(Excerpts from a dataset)
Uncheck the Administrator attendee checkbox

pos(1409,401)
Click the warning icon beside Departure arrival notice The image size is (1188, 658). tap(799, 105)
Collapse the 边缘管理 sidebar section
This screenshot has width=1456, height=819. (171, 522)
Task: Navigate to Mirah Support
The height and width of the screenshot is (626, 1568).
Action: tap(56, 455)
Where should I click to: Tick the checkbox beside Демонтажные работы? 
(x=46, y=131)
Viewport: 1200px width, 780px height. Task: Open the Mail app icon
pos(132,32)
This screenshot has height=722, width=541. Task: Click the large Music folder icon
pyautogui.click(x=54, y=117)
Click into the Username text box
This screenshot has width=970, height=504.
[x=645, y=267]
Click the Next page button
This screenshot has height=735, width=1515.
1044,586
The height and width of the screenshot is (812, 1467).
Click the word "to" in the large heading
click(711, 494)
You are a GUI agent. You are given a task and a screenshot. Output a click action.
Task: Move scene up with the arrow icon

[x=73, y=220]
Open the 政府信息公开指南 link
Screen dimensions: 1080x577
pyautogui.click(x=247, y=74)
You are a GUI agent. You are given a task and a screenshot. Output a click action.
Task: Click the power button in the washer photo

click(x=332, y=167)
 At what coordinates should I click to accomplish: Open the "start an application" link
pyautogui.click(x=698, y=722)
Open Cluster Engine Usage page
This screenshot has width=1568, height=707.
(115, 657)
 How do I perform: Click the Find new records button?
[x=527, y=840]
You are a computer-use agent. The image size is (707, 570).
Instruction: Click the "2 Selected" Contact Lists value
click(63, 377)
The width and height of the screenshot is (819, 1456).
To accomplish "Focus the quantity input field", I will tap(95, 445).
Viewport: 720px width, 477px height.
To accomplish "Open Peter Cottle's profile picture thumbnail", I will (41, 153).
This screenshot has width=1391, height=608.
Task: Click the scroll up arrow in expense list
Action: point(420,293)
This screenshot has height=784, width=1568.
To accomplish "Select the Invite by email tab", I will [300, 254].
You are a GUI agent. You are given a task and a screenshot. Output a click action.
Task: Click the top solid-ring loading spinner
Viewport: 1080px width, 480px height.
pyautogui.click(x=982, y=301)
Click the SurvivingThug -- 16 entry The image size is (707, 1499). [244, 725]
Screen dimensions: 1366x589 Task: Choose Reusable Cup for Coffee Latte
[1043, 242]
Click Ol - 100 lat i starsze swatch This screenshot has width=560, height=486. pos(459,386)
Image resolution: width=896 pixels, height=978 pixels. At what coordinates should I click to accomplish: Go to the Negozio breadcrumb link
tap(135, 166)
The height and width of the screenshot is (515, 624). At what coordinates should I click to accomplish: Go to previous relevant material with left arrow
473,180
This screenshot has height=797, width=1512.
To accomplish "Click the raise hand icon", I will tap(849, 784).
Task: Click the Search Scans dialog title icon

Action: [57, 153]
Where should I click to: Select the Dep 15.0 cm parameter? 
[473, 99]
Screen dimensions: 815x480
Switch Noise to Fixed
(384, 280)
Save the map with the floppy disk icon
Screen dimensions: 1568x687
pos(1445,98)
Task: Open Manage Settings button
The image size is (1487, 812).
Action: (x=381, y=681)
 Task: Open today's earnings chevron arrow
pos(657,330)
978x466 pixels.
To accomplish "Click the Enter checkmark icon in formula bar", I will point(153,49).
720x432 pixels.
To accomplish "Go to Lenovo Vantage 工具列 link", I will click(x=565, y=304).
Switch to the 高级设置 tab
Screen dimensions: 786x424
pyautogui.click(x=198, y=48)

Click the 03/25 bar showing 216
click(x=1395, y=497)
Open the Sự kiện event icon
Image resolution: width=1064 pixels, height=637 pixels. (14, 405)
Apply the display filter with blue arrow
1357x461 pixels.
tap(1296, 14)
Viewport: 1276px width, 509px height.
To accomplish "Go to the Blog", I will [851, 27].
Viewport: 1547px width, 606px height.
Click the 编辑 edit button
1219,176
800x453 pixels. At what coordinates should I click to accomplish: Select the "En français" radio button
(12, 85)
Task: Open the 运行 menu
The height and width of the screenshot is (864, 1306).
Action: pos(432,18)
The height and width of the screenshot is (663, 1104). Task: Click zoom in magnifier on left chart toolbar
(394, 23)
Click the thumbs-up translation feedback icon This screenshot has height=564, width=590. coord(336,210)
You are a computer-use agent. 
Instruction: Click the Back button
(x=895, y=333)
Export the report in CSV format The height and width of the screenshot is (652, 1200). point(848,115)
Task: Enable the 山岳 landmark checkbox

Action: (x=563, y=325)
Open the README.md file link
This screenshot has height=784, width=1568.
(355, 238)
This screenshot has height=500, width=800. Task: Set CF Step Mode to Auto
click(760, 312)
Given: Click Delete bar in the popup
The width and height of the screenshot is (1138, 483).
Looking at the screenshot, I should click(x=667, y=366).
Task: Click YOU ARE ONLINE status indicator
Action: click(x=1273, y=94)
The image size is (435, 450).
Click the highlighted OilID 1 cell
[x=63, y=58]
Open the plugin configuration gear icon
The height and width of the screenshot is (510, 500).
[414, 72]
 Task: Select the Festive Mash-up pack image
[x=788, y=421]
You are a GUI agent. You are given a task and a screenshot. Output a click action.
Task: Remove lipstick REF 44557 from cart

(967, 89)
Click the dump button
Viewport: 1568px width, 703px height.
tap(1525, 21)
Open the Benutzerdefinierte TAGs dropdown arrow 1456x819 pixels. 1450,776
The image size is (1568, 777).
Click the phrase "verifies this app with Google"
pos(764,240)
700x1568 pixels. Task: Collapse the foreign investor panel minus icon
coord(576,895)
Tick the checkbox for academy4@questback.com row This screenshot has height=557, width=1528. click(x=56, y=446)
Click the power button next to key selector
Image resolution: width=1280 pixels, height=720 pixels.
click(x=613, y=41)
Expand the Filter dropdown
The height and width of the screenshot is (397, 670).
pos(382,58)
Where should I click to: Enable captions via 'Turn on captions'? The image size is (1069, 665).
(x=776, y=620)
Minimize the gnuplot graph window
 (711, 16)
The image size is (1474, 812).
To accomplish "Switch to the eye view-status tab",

## Exercise goal
When you copy the data, keep every line word for word.

## Worked solution
Uncheck the Administrator attendee checkbox

pos(1409,401)
Click the warning icon beside Departure arrival notice The image size is (1188, 658). tap(799, 105)
Collapse the 边缘管理 sidebar section
This screenshot has width=1456, height=819. (171, 522)
Task: Navigate to Mirah Support
The height and width of the screenshot is (626, 1568).
Action: tap(56, 455)
Where should I click to: Tick the checkbox beside Демонтажные работы? 
(x=46, y=131)
Viewport: 1200px width, 780px height. Task: Open the Mail app icon
pos(132,32)
This screenshot has height=722, width=541. Task: Click the large Music folder icon
pyautogui.click(x=54, y=117)
Click into the Username text box
This screenshot has width=970, height=504.
[x=645, y=267]
Click the Next page button
This screenshot has height=735, width=1515.
1044,586
The height and width of the screenshot is (812, 1467).
Click the word "to" in the large heading
click(711, 494)
You are a GUI agent. You are given a task and a screenshot. Output a click action.
Task: Move scene up with the arrow icon

[x=73, y=220]
Open the 政府信息公开指南 link
Screen dimensions: 1080x577
pyautogui.click(x=247, y=74)
You are a GUI agent. You are given a task and a screenshot. Output a click action.
Task: Click the power button in the washer photo

click(x=332, y=167)
 At what coordinates should I click to accomplish: Open the "start an application" link
pyautogui.click(x=698, y=722)
Open Cluster Engine Usage page
This screenshot has width=1568, height=707.
(115, 657)
 How do I perform: Click the Find new records button?
[x=527, y=840]
You are a computer-use agent. The image size is (707, 570).
Instruction: Click the "2 Selected" Contact Lists value
click(63, 377)
The width and height of the screenshot is (819, 1456).
To accomplish "Focus the quantity input field", I will tap(95, 445).
Viewport: 720px width, 477px height.
To accomplish "Open Peter Cottle's profile picture thumbnail", I will (41, 153).
This screenshot has width=1391, height=608.
Task: Click the scroll up arrow in expense list
Action: point(420,293)
This screenshot has height=784, width=1568.
To accomplish "Select the Invite by email tab", I will [300, 254].
You are a GUI agent. You are given a task and a screenshot. Output a click action.
Task: Click the top solid-ring loading spinner
Viewport: 1080px width, 480px height.
pyautogui.click(x=982, y=301)
Click the SurvivingThug -- 16 entry The image size is (707, 1499). [244, 725]
Screen dimensions: 1366x589 Task: Choose Reusable Cup for Coffee Latte
[1043, 242]
Click Ol - 100 lat i starsze swatch This screenshot has width=560, height=486. pos(459,386)
Image resolution: width=896 pixels, height=978 pixels. At what coordinates should I click to accomplish: Go to the Negozio breadcrumb link
tap(135, 166)
The height and width of the screenshot is (515, 624). At what coordinates should I click to accomplish: Go to previous relevant material with left arrow
473,180
This screenshot has height=797, width=1512.
To accomplish "Click the raise hand icon", I will tap(849, 784).
Task: Click the Search Scans dialog title icon

Action: [57, 153]
Where should I click to: Select the Dep 15.0 cm parameter? 
[473, 99]
Screen dimensions: 815x480
Switch Noise to Fixed
(384, 280)
Save the map with the floppy disk icon
Screen dimensions: 1568x687
pos(1445,98)
Task: Open Manage Settings button
The image size is (1487, 812).
Action: (x=381, y=681)
 Task: Open today's earnings chevron arrow
pos(657,330)
978x466 pixels.
To accomplish "Click the Enter checkmark icon in formula bar", I will point(153,49).
720x432 pixels.
To accomplish "Go to Lenovo Vantage 工具列 link", I will click(x=565, y=304).
Switch to the 高级设置 tab
Screen dimensions: 786x424
pyautogui.click(x=198, y=48)

Click the 03/25 bar showing 216
click(x=1395, y=497)
Open the Sự kiện event icon
Image resolution: width=1064 pixels, height=637 pixels. (14, 405)
Apply the display filter with blue arrow
1357x461 pixels.
tap(1296, 14)
Viewport: 1276px width, 509px height.
To accomplish "Go to the Blog", I will [851, 27].
Viewport: 1547px width, 606px height.
Click the 编辑 edit button
1219,176
800x453 pixels. At what coordinates should I click to accomplish: Select the "En français" radio button
(12, 85)
Task: Open the 运行 menu
The height and width of the screenshot is (864, 1306).
Action: pos(432,18)
The height and width of the screenshot is (663, 1104). Task: Click zoom in magnifier on left chart toolbar
(394, 23)
Click the thumbs-up translation feedback icon This screenshot has height=564, width=590. coord(336,210)
You are a computer-use agent. 
Instruction: Click the Back button
(x=895, y=333)
Export the report in CSV format The height and width of the screenshot is (652, 1200). point(848,115)
Task: Enable the 山岳 landmark checkbox

Action: (x=563, y=325)
Open the README.md file link
This screenshot has height=784, width=1568.
(355, 238)
This screenshot has height=500, width=800. Task: Set CF Step Mode to Auto
click(760, 312)
Given: Click Delete bar in the popup
The width and height of the screenshot is (1138, 483).
Looking at the screenshot, I should click(x=667, y=366).
Task: Click YOU ARE ONLINE status indicator
Action: click(x=1273, y=94)
The image size is (435, 450).
Click the highlighted OilID 1 cell
[x=63, y=58]
Open the plugin configuration gear icon
The height and width of the screenshot is (510, 500).
[414, 72]
 Task: Select the Festive Mash-up pack image
[x=788, y=421]
You are a GUI agent. You are given a task and a screenshot. Output a click action.
Task: Remove lipstick REF 44557 from cart

(967, 89)
Click the dump button
Viewport: 1568px width, 703px height.
tap(1525, 21)
Open the Benutzerdefinierte TAGs dropdown arrow 1456x819 pixels. 1450,776
The image size is (1568, 777).
Click the phrase "verifies this app with Google"
pos(764,240)
700x1568 pixels. Task: Collapse the foreign investor panel minus icon
coord(576,895)
Tick the checkbox for academy4@questback.com row This screenshot has height=557, width=1528. click(x=56, y=446)
Click the power button next to key selector
Image resolution: width=1280 pixels, height=720 pixels.
click(x=613, y=41)
Expand the Filter dropdown
The height and width of the screenshot is (397, 670).
pos(382,58)
Where should I click to: Enable captions via 'Turn on captions'? The image size is (1069, 665).
(x=776, y=620)
Minimize the gnuplot graph window
 (711, 16)
The image size is (1474, 812).
To accomplish "Switch to the eye view-status tab",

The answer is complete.